海といっても水はない。そこで流れてゆくものは時と風ばかり。そのほかには果てのない砂漠と果てのない樹海と、あるいは一面の沼地が、あるいは一連の岩山がひろがるばかりの土地である。
そんな黄海の周りを、海と十二の国が、まるで幾何学模様のように取り囲んでいる。
国の名前は、柳・雁・慶・巧・奏・才・範・恭・戴・舜・漣・芳。
本作はこの中のどの国でもなくて、世界の中心部、黄海での物語。
戴国の麒麟、泰麒もそのはずだった…。
麒麟は王を選び、王にお仕えする神獣。金の果実として蓬山の木に実り、親はいない。かわりに、女怪はその実が孵る日までの十月を、かたときも離れず、守り続けるはずだった。しかし、大地が鳴り、大気が歪む蝕が起きたとき、金の実は流されてしまった!

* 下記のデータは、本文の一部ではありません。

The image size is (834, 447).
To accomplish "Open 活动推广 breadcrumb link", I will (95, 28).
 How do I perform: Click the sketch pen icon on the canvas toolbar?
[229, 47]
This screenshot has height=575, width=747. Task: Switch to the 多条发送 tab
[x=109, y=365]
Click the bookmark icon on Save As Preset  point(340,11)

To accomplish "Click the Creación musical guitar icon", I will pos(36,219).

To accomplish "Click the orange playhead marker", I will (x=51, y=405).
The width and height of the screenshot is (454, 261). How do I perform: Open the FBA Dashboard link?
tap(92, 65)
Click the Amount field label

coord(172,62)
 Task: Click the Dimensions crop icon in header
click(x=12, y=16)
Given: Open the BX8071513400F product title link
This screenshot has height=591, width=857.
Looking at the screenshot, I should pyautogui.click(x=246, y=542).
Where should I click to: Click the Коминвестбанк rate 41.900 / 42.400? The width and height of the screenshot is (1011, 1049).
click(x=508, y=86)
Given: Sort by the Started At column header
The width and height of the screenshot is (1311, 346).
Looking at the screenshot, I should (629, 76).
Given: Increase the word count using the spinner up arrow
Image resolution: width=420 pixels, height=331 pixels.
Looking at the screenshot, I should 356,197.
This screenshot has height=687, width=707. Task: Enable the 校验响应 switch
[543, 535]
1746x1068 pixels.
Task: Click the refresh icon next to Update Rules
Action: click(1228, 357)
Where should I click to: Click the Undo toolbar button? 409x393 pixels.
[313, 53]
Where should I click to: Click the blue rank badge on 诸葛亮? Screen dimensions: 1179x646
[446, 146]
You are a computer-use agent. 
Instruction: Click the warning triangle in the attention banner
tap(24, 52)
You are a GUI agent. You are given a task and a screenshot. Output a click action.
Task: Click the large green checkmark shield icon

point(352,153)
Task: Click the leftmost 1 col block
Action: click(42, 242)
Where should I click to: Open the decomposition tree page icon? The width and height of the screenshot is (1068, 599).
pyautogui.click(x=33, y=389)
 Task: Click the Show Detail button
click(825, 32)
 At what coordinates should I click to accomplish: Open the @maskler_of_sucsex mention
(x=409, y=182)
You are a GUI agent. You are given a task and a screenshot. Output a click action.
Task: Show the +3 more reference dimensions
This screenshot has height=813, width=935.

それから十年。探しあてた実は、蓬萊で“人”として生まれ育っていた。戴国の王を選ぶため連れ戻されたが、麒麟に姿を変える術さえ持たぬ泰麒。幼い少年の葛藤が始まる。
麒麟はどのように生まれ、どのように育てられるのか。どのように成長し、どのように王を選ぶのか。
麒麟の心情の移り変わりが細やかに描かれている。
前作【月の影影の海】とのつながり
【月の影影の海】でも景麒は王を選んだはずだったけど…。ドサクサに紛れすぎていてイマイチよくわからなかった。そもそも景麒の目線ではなかったし。
今度は王目線ではなく、麒麟目線で描かれている。
本作にも景麒が登場するので必見。少し意外な一面を見ることができる。
それから延王と延麒も…。
さすが玉座に五百年君臨するだけあって、時系列がどこに移動してもどこにでも出てくるw
どこにでも出てきて、いつでも変わらない二人に癒やされる(*´ω`*)
天啓とは何か。麒麟はどのように王を選ぶのか。
罪悪感に苛まれ、それでも跪き、泰麒は誰を王にするのか。
はぁ…。目が離せないっ!
新潮文庫は上下巻じゃないんだね。ホワイトハートは文字数少ないんだなぁ…。
どちらにせよ、面白すぎてあっという間に読み終わる。
そんな感じで、本日ワタクシからは以上でございます。
お疲れさまでした!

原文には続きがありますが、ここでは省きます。